When I went to college I only applied to one place. At the time, it was withering away, barely 5000 students. They were begging for students.
posted by humboldt32 at 1:57 PM on December 13, 2017 [1 favorite]


The first acceptance letter I got was Purdue, which wasn't my first choice school, so I was pretty meh about the whole thing. I only applied to Purdue because it was free back then, and apparently, I had filled in their code on the SAT. I was 100% sure I was going to U Florida. It was only after I was accepted to Purdue that I did any research and realized I was accepted to one of the top engineering schools in the county (as an out-of-state student).

I sometimes wonder how different my life would have been if I hadn't randomly filled in the Purdue code on the SAT.
posted by COD at 2:09 PM on December 13, 2017 [5 favorites]


Nah, I'm bitter. I want videos of people having worse days.
posted by Nanukthedog at 2:27 PM on December 13, 2017


Like, I want to re-live the college fun of drawing the daily short straw and accompanying my pre-med friends to their mailbox to see if they had gotten accepted, rejected or there was (even worse) no letter.

That was some solid visceral pain. I could dig someone having a worse day right now.
posted by Nanukthedog at 2:32 PM on December 13, 2017


I had to login and check a website at midnight to find out if I was accepted.
I wanted to make sure everything worked perfectly so I tested my login at 6PM. Unexpectedly it loaded and said I was accepted.

I wasn't ready.
posted by matrixclown at 2:51 PM on December 13, 2017 [4 favorites]


Back in my day, you pretty much had your answer once you opened the mailbox; it was pretty easy to gauge by envelope thickness.
posted by halation at 3:06 PM on December 13, 2017


Yup, "thick or thin?" was on everyone's minds when they opened the mailbox.
posted by Elly Vortex at 3:08 PM on December 13, 2017


Envelope-spotting in my day, too.

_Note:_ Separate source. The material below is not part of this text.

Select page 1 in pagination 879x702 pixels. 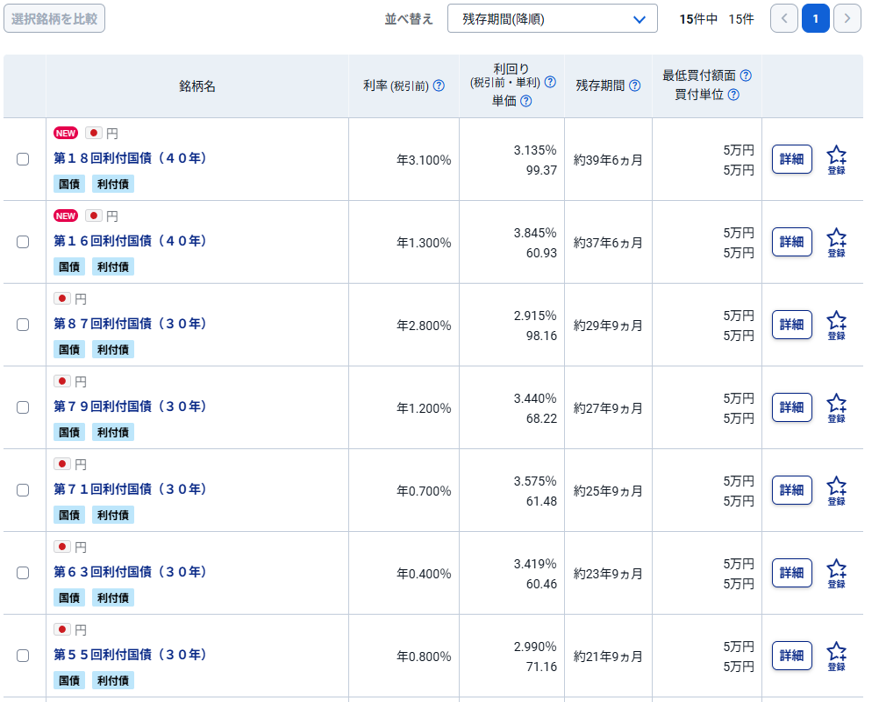click(x=816, y=19)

Except I was waitlisted at two schools, and those envelopes were also thick. Almost worse, that letdown.
posted by minervous at 3:35 PM on December 13, 2017


I applied to four schools, and waited till I had envelopes from all of them, and then opened them all at once. I figured it'd be easier emotionally than sitting with a rejection for several days, to open a couple of 'yes'es and a couple of 'no's all in succession, and I wasn't wrong.
posted by xo at 4:14 PM on December 13, 2017 [1 favorite]

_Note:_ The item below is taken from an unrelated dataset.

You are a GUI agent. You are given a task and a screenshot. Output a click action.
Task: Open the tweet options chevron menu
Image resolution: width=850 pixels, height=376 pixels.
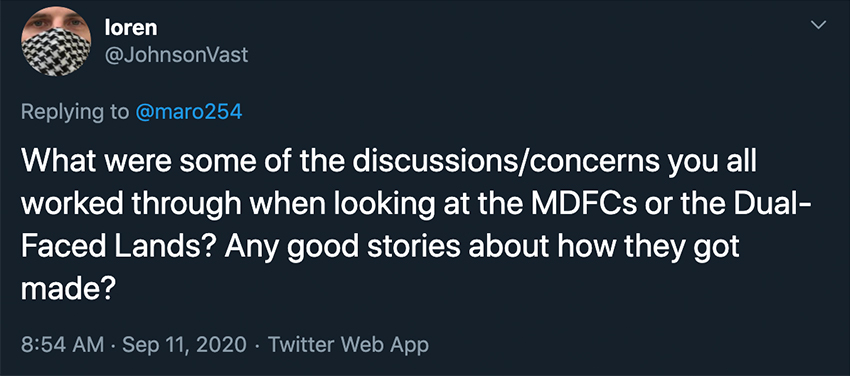tap(819, 25)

Only tangentially related but if you want to see young people freaking out with happiness, go to this video of Southern University students reacting to the CNN election countdown breaking news in 2008.
posted by bonobothegreat at 4:45 PM on December 13, 2017 [3 favorites]


I also had the click-this-link-to-this-online-portal experience. I found out I was accepted to my first choice first, which softened the sting of some later rejections/waitlists. I remember clicking whatever link it was and being redirected to a URL that was ThickEnvelope.collegename.edu, so that was cute.
posted by coppermoss at 5:37 PM on December 13, 2017 [2 favorites]


1. Opening my mailbox to see The Big Envelope from my first choice school after I'd been deferred was one of the best moments of my life up to that point. Looking back as an adult, I wish I hadn't been so emotionally wound up in the idea of going to a particular college, and I'm glad that I can't imagine having that strong an attachment to being accepted or rejected by something now. But I wouldn't trade that memory.

2. My senior year at that college, I confidently (I can say now: smarmily) opened up a Big Envelope from my first choice AmeriCorps program in front of a bunch of friends, "well well well, if it isn't my old friend Big Envelope" which is how I found out that's how AmeriCorps sends their rejection letters.
posted by jameaterblues at 8:27 PM on December 13, 2017 [2 favorites]


Pro tip: Don't send your high school senior on an exchange trip to France during Spring Break when all the college news comes in. He'll be in France when he's rejected by his #1 school and you'll be in the US, unable to hold him while he sobs.